The initiative sets an ambitious target to raise US$1 trillion in domestic revenue over the next 10 years. Between 2012 and 2022, nearly 140 countries increased tobacco taxes—boosting prices by over 50% and proving the feasibility of large-scale change.

Countries like Colombia and South Africa have already demonstrated success, reporting both reduced consumption and increased revenue after implementing health taxes.
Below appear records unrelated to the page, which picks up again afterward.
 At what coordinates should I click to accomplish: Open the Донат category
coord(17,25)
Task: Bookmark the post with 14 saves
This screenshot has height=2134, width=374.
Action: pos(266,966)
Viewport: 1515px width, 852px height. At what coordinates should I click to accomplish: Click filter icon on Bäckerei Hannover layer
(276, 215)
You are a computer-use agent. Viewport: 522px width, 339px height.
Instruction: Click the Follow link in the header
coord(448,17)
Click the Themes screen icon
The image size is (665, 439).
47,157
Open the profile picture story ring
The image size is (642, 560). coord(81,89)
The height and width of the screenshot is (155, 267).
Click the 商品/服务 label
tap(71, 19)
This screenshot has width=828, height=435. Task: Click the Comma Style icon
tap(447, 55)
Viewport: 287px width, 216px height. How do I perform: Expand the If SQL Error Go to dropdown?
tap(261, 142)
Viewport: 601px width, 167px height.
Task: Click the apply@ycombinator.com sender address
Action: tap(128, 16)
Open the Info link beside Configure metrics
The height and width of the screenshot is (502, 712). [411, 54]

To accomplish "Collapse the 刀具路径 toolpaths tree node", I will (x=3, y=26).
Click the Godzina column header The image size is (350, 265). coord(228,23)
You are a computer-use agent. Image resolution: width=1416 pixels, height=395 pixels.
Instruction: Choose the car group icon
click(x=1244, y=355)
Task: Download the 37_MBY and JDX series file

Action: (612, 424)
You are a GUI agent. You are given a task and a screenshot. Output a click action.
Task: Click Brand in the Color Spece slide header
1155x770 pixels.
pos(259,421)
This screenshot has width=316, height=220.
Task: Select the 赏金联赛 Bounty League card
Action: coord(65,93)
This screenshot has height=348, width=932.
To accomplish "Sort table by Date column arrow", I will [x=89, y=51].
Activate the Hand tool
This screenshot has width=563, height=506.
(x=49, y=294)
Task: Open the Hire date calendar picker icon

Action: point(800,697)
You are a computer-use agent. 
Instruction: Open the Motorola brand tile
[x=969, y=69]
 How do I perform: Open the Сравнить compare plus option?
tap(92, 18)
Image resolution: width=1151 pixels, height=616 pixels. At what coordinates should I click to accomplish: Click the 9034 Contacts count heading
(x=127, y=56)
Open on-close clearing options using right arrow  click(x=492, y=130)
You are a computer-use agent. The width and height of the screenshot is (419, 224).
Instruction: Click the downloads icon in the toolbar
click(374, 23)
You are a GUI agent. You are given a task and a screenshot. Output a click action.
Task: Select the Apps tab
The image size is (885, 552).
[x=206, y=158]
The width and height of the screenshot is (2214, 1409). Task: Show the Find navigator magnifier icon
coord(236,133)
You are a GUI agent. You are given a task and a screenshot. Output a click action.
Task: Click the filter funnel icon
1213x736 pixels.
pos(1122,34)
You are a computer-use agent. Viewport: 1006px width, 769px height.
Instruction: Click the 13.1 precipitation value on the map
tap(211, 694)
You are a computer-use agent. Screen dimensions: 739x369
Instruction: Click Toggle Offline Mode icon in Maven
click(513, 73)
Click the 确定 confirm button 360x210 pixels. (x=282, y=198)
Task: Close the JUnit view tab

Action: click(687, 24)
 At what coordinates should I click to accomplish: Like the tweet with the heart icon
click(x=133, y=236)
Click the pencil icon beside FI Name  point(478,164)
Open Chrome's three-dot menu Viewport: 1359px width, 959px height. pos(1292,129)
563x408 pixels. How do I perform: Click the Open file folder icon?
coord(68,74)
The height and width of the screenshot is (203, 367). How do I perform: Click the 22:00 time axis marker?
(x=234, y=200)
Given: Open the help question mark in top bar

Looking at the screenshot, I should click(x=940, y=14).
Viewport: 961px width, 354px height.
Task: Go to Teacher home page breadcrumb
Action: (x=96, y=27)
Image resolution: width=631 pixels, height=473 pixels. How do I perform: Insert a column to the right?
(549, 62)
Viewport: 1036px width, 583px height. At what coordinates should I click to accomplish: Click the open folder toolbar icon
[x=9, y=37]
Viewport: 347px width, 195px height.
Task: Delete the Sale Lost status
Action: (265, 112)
However, many nations still offer tax breaks or sign long-term agreements with unhealthy industries, which WHO says undermines public health objectives.

The “3 by 35” Initiative focuses on three key pillars:

  1. Cutting harmful consumption by increasing excise taxes to reduce affordability of tobacco, alcohol, and sugary drinks.
  2. Raising domestic revenue to finance essential health and development programs, including universal health coverage.
  3. Building political support through multi-sectoral alliances involving governments, civil society, finance ministries, and researchers.

WHO is calling on countries, civil society, and development partners to embrace the initiative and commit to smarter taxation that supports health equity and accelerates progress toward the Sustainable Development Goals (SDGs).

The campaign is supported by a network of global partners providing policy guidance, technical expertise, and implementation support to help countries transition toward more self-reliant, domestically funded health systems.